It's Almost Here !!!!!!


----------



## BIGBC

"An unknown error occurred:
DBError
store/webmerchant/Orders.db
Database file could not be found or opened
"

i hope this is really it =]


----------



## mjacobs576jq

Can we get a drumroll please?:darkbeer:


----------



## spiralcamer

Try the site now. They must be working on it because I can not enter the sight my computer just stalls. I have dialup someone with dsl try.


----------



## Robinhooder

they are updating the damn site, finally..........give it 10 minutes or so


----------



## BIGBC

the classic HTTP 404 when the site isnt actually there =]
new one inbound =D


----------



## roy NL

Hope the site has some nice stuff we haven't seen allready


----------



## tek

spiralcamer said:


> Try the site now. They must be working on it because I can not enter the sight my computer just stalls. I have dialup someone with dsl try.


I have high speed internet and it just says NO PAGE FOUND.....
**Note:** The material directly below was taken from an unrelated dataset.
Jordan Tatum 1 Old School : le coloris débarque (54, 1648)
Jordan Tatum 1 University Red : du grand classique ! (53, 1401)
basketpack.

so I believe the 08's are coming real soon :tongue:

Hope so anyway


----------



## Caveman

*Please stop refreshing!*

Just talked to Hoyt’s IT head, they are having trouble uploading the new site do to so many users constantly refreshing their browsers on their home page………..so whoever is doing this …………please stop!!! :wink:


----------



## delawarearcher

Sorry guys, this was hoyt's way of telling us consumers they couldnt afford the website anymore... December 22nd all your dealers should have brouchures..... :wink:


----------



## KAJ

roy NL said:


> Hope the site has some nice stuff we haven't seen allready


i've got my money on another bow


----------



## NativeIdaho

This error (HTTP 404 Not Found) means that Internet Explorer was able to connect to the website, but the 
page you wanted was not found. It's possible that the webpage is about to release their new bows for 2007. Alternatively, the 
website might have changed or removed their older bows.

For more information about HTTP errors, see Help.


:set1_chores030:


----------



## BIGBC

Caveman said:


> Just talked to Hoyt’s IT head, they are having trouble uploading the new site do to so many users constantly refreshing their browsers on their home page………..so whoever is doing this …………please stop!!! :wink:


that wouldnt affect a quality server


----------



## roy NL

KAJ said:


> i've got my money on another bow


I'd like a nice recurve handle:wink:


----------



## VinZ

no new recurve handle. only new colours.


----------



## rustyfence

I just want a new website!


----------



## Robinhooder

i'm off to archery pratice...........if its not up by the time i get back i will sooooooo not do anything.


----------



## roy NL

VinZ said:


> no new recurve handle. only new colours.


Too bad... 
(Ook nog wakker om toch effe te kijke?)


----------



## VinZ

roy NL said:


> Too bad...
> (Ook nog wakker om toch effe te kijke?)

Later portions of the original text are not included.